However, for a game like connect-four, we have an even larger board (usually 7 by 6), and although you can’t place tokens in any square, unlike tic-tac-toe, we still end up with an astonishing 4,531,985,219,092 possible game states. That’s 230,248,703 times more possible states than tic-tac-toe! (And connect-four isn’t even that complicated!)
So, clearly, we need to speed things up - search as many of these states as we can within the smallest amount of time we can manage (ideally well below a second). One simple idea is to take the best option we have found after some point in time (i.e. a timeout). But this requires weighting moves and states - having a method that allows us to concretely say “this state is worth x points”. That is, we need a value function - a way to score states. For win and loss states, where the game is finished, this is easy: we can simply assign a nice big positive score to win states (say, 1000000), and a nice big negative score to loss states (say, -1000000). We also need a way to evaluate states that aren’t in a concrete win or lose position. You might want to do this by counting how many tokens you have in a row, or how many opportunities there are for making four-in-a-row. My system does precisely this: it first counts how many tokens you have in a row in each direction, and then checks to see if it is possible to convert these to four-in-a-row (since a three-in-a-row is useless when blocked!). My system also checks this for the opponent and then scores the board by subtracting the opponent’s score from my score (so, if the opponent has more opportunities to score, then the overall score should be negative, and vice-versa if I have more opportunities).
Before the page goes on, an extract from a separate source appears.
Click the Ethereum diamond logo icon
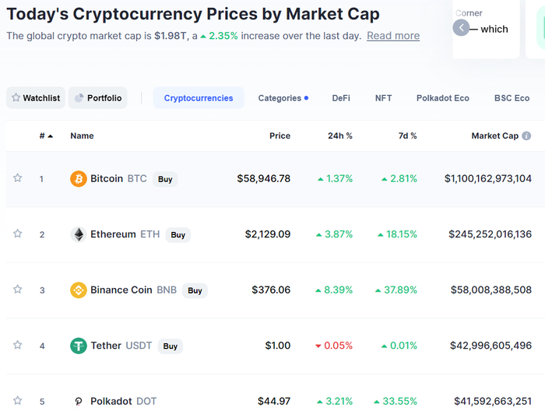click(79, 234)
Now we have a way to evaluate states, we could implement simple lookahead: simply look at the next set of possible moves, and then choose the highest score. But obviously, we want to generate as many states ahead as we can, in order to rely less on our imperfect scoring function. Hence, we need a way to ‘back-propagate’ values from possible future states into their predecessors, and eventually all the way back to the set of moves we can actually make in our next turn. We want to then maximise our potential score, and ideally minimise the opponent’s potential score as well (i.e. close off opportunities to them). The algorithm for doing this is called minimax, since it maximises the points that the player gets while minimising the points of the opponent. Here’s a pseudocode description (adapted from Wikipedia):
function minimax(gameState, maximizingPlayer) is
if state is a win/loss state then
return the value of the state, using our value function
if maximizingPlayer then
value := −∞
for each possible next game state of gameState do
value := max(value, minimax(child, FALSE))
else // minimizing player in this case
value := +∞
for each possible next game state of gameState do
value := min(value, minimax(child, TRUE))
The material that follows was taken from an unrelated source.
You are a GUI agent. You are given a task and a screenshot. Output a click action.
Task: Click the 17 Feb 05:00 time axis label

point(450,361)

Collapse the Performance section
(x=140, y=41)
You can augment this with a depth limit, so you can only look ahead some number of moves (and so save computation time), or you could even update some global variable as you go down each turn, and then return whatever the AI’s “best guess” when your time runs out. This is very similar to the decision tree approach, with just some more formalisms about how to choose the best moves. Taking the previous tic-tac-toe example, we can visualise the algorithm like so (the board states are scored randomly, as opposed to being based on board state):
In this diagram, the algorithm goes up to three turns rather than exploring the entire game. As we can see, we alternate between taking the minimum of all possible scores (turns 3 to 2) and taking the maximum of all possible scores (turns 2 to 1). Crucially, we also assume the opponent will make the best move available to them (hence we take the minimum score when simulating their turn, since high negative scores are worse for us but good for the opponent). Even if the opponent doesn’t make their best possible move, this algorithm will still give the best possible move we can make.
2: Alpha-Beta Pruning
So far, the AI works really well! But we can still do better - there are far more optimisations we can apply. For example, game-specific optimisations can be made - for connect-four, we could order which columns we search first when placing tokens. In connect-four, searching the middle set of columns is better than searching the outer edges, since the middle set allows for more potential avenues to win - and this is exactly what my AI does!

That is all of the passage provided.